CONSCIÊNCIA DA FRAQUEZA

Também o Espírito, semelhantemente, nos assiste em nossa fraqueza; porque não sabemos orar como convém, mas o mesmo Espírito intercede por nós sobremaneira, com gemidos inexprimíveis (Romanos 8:26).

Sinceramente, se nos auto analisarmos agora mesmo no ponto de vista da alma, do físico e do emocional, você se consideraria forte? Se fizermos isso de forma honesta a resposta será que não. Talvez você se pergunte como assim eu sou fraco? Como se constata essa minha fraqueza? No que consiste essa  fraqueza? o Apóstolo Paulo responde isso defendendo a ideia de que somos tão fracos que não sabemos nem orar como convém. Nós nem sabemos o que de fato é melhor para nós.

Nessa consciência de condição humana a independência, de rebelião contra o fato de ser finito, da descrença, sentimentos como impotência e vergonha são quase palpáveis. Cogitamos a ideia de que há algo de errado nisso. Como pode Deus nos ter criado tão insuficientes?  Somos seres limitados, marcados pela nossa natureza pequena.

Entretanto, há algo glorioso nisso. Como assim? O fato é que a origem da nossa suficiência, é algo que não pode existir  por si mesmo , mas que depende de outro para poder viver. Ou seja, precisamos de Deus, Nele encontramos o fundamento da nossa própria existência.

Porém, nem todos conseguem enxergar isso e a Bíblia nos assegura que aquele que não tem consciência da sua insuficiência é miserável. O fator queda é ser cego para Deus e cego para si mesmo, não conseguimos enxergar a nós mesmo e nossas fraquezas. E nos achamos autônomos, poderosos e autos suficientes. (Tiago 4: 16)

CONTENTAMENTO NA FRAQUEZA

O Apóstolo Paulo é exemplo de alguém que viveu a vida encontrando contentamento na sua condição de ser fraco. E foi nessa consciência de fraqueza que ele exortou os “super apóstolos”, os poderosos. Vemos isso claramente em 1 e 2 Coríntios.

E disse-me: A minha graça te basta, porque o meu poder se aperfeiçoa na fraqueza. De boa vontade, pois, me gloriarei nas minhas fraquezas, para que em mim habite o poder de Cristo. Por isso sinto prazer nas fraquezas, nas injúrias, nas necessidades, nas perseguições, nas angústias por amor de Cristo. Porque quando estou fraco então sou forte. (2 Coríntios 12:9,10)

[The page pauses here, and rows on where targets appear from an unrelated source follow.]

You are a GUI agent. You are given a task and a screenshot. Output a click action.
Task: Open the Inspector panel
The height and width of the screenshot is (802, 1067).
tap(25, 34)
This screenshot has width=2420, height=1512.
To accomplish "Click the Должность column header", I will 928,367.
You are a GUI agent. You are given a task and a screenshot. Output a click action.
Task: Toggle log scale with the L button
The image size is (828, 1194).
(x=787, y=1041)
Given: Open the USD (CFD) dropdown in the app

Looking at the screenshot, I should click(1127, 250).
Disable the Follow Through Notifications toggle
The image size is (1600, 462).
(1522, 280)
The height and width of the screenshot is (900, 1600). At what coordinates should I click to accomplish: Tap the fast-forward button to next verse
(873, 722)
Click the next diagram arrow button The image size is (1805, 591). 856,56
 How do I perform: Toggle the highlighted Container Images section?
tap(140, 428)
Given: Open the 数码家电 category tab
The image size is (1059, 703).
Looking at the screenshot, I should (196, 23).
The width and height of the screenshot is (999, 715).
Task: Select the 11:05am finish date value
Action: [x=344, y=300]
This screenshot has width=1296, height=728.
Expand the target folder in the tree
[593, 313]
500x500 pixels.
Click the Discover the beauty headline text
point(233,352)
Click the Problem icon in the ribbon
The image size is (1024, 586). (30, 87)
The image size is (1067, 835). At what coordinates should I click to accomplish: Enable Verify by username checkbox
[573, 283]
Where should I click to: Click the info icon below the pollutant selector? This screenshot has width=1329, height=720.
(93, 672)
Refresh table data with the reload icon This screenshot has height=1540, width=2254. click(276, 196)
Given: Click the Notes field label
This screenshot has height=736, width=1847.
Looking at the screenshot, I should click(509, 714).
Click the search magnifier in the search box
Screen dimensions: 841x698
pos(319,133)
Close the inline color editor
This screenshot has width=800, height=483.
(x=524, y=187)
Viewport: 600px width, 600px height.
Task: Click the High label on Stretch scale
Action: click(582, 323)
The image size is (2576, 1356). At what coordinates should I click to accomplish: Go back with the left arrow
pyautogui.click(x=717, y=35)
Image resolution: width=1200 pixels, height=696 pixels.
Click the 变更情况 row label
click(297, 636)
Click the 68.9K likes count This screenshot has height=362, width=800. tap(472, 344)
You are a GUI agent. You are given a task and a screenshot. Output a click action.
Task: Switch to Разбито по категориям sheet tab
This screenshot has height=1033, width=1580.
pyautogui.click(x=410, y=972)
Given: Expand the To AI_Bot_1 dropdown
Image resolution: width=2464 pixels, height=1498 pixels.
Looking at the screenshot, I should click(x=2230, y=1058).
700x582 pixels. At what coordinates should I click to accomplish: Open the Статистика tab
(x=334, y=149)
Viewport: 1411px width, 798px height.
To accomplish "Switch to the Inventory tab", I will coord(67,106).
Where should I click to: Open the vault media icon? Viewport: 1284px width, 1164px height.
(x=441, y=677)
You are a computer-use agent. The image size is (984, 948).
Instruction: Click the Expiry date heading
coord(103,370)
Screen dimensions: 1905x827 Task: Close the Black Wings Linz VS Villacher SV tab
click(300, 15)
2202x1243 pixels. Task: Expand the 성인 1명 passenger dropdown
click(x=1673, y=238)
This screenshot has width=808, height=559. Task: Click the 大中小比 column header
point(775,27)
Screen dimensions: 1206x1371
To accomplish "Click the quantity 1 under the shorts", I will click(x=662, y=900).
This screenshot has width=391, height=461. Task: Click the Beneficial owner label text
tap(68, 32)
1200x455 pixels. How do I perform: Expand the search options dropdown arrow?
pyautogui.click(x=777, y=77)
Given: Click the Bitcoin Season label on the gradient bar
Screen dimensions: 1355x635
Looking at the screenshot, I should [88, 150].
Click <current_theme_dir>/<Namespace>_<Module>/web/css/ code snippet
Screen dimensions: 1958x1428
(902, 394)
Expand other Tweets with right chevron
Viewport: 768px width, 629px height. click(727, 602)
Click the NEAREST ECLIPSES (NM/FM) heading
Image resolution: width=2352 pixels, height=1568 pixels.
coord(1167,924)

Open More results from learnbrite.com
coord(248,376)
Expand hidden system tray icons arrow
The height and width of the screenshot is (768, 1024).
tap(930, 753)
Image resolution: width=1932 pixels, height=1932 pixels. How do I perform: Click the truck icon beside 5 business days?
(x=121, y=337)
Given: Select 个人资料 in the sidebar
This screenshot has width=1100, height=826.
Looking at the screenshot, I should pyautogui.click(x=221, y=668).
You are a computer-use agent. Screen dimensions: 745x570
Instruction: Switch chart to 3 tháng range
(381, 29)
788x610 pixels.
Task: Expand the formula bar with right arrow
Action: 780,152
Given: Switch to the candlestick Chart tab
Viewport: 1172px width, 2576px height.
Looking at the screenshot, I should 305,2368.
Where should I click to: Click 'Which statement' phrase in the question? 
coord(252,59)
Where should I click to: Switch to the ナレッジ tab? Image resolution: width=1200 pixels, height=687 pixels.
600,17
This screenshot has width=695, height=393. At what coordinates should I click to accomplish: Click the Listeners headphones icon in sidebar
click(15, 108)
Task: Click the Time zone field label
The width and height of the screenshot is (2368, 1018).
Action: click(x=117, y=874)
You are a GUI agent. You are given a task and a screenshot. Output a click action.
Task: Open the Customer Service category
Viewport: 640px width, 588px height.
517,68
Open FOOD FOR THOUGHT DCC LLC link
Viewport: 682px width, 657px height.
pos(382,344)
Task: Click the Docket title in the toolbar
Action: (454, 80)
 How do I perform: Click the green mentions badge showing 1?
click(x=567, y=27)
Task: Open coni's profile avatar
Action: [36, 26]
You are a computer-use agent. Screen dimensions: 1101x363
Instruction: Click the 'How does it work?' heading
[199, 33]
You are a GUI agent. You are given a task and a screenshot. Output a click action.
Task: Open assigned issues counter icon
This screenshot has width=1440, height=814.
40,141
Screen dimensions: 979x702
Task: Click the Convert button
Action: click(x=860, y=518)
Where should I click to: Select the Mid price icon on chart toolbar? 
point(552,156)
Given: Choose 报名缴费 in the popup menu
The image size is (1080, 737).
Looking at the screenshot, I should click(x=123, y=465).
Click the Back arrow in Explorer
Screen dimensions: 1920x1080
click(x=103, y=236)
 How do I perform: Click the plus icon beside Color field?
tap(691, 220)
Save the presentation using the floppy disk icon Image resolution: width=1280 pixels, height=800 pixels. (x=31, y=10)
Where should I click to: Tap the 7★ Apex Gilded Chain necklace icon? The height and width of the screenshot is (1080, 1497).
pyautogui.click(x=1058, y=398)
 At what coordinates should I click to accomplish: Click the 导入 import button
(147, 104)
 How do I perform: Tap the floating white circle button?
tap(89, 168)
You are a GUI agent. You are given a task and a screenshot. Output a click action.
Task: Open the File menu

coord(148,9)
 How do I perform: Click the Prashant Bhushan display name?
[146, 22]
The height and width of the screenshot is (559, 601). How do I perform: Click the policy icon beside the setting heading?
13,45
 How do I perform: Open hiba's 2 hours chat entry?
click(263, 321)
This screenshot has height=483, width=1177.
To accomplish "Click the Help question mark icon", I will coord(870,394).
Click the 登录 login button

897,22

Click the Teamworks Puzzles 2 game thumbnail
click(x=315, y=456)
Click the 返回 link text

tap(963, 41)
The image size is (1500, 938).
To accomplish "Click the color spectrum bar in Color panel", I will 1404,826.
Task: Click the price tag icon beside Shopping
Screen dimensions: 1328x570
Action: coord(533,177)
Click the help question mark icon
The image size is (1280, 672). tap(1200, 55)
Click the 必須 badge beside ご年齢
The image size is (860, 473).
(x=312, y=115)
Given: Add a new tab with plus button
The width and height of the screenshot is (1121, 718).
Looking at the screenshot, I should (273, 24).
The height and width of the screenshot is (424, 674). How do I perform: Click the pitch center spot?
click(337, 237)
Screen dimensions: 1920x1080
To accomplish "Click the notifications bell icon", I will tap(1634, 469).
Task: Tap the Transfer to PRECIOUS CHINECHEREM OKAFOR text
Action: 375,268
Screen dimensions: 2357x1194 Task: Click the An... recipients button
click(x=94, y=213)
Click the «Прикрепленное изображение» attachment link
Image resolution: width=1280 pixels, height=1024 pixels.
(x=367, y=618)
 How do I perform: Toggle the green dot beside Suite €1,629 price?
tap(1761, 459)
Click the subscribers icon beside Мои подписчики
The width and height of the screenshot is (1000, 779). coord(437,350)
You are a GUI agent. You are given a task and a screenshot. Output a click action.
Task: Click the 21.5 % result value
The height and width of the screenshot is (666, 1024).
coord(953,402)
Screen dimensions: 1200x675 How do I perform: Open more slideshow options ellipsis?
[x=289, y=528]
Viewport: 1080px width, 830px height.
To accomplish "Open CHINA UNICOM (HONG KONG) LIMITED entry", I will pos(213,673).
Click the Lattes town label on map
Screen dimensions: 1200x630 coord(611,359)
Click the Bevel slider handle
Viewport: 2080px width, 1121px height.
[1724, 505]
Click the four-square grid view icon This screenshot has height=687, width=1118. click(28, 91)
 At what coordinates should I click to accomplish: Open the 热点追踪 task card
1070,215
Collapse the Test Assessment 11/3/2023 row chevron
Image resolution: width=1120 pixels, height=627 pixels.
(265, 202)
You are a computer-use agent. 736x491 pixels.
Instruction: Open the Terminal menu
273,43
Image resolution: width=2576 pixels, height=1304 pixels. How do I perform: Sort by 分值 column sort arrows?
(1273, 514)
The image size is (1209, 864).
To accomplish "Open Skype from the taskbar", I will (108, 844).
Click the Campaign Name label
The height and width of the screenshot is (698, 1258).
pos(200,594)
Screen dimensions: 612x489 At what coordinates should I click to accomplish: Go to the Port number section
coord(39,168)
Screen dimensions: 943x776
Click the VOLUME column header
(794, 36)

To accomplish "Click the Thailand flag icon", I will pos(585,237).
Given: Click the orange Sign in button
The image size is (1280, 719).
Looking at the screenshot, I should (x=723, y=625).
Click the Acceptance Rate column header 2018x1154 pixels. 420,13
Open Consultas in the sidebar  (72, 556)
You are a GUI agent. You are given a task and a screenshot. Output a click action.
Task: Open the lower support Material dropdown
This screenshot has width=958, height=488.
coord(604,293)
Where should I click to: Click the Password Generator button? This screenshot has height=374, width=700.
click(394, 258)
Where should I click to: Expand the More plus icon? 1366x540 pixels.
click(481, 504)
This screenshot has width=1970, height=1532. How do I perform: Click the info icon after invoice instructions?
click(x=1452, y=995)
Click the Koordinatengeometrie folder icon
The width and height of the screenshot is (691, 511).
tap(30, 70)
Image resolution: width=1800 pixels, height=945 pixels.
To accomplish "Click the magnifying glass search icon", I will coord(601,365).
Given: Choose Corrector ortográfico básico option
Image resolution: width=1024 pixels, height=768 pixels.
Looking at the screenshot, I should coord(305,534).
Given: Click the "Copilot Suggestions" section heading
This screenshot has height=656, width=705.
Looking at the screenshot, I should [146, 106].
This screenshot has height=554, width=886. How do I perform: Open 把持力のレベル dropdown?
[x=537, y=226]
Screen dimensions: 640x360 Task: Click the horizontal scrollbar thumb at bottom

Paulo sabia que se ele deveria se orgulhar, que fosse em coisas que mostravam a sua fraqueza. Para que só através de Cristo operando nele ele se tornasse capaz de realizar coisas nobres e nisso o prestígio humano era aniquilado.

C.H. Spurgeon fala que a qualificação primária para servirmos a Deus com alguma medida de sucesso, e para fazer o trabalho de Deus bem e triunfantemente, é um senso de nosso própria fraqueza. Paulo viveu isso. Dele, Por ele e só Por Meio Dele.

E o que falar de Cristo encarnado? ele experimentou do que é ser pó. O infinito se fez finito; o forte se fez fraco; o imortal se revestiu de nossa mortalidade. Já pensou como será que foi quando Jesus perdeu o seu primeiro dente? como será que foi para Maria vê-lo crescer? Deus se fez homem! E esta é a alegria da vida cristã, contemplando a humanidade de jesus podemos entender corretamente a glória do nosso ser fraco. (1Jo 1: 1-4)

LEMBRA-NOS QUE SOMOS PÓ

A boa notícia aqui e que esse corpo fraco é o lugar de habitação de Deus, a casa e a morada onde Deus tem o prazer em habitar e é nesse lugar que o Espírito Santo que é Deus habita e intercede por nós.

Ter consciência de fraqueza no meio de uma geração cheia de métodos e práticas de empoderamento e exaltação do homem consistem em um grande desafio. Mais não tenho dúvidas de que no melhor de nós mesmos, ainda seremos pó e barro vivificados, e que tamanha graça e misericórdia Ele nos concedeu.

Viver sob essa perspectiva traz quebrantamento, traz humilhação, traz santidade, traz transformação, traz temor. A única forma de ser forte e poderoso no reino é quando nos encontramos extremamente dependentes de Deus. Somente assim posso viver a máxima “Quando estou fraco é que sou forte.” Só que isso é ao mesmo tempo  uma advertência e um consolo que exorta aos fortes a considerar a fraqueza do poder, e apresenta ante os fracos o poder da fraqueza.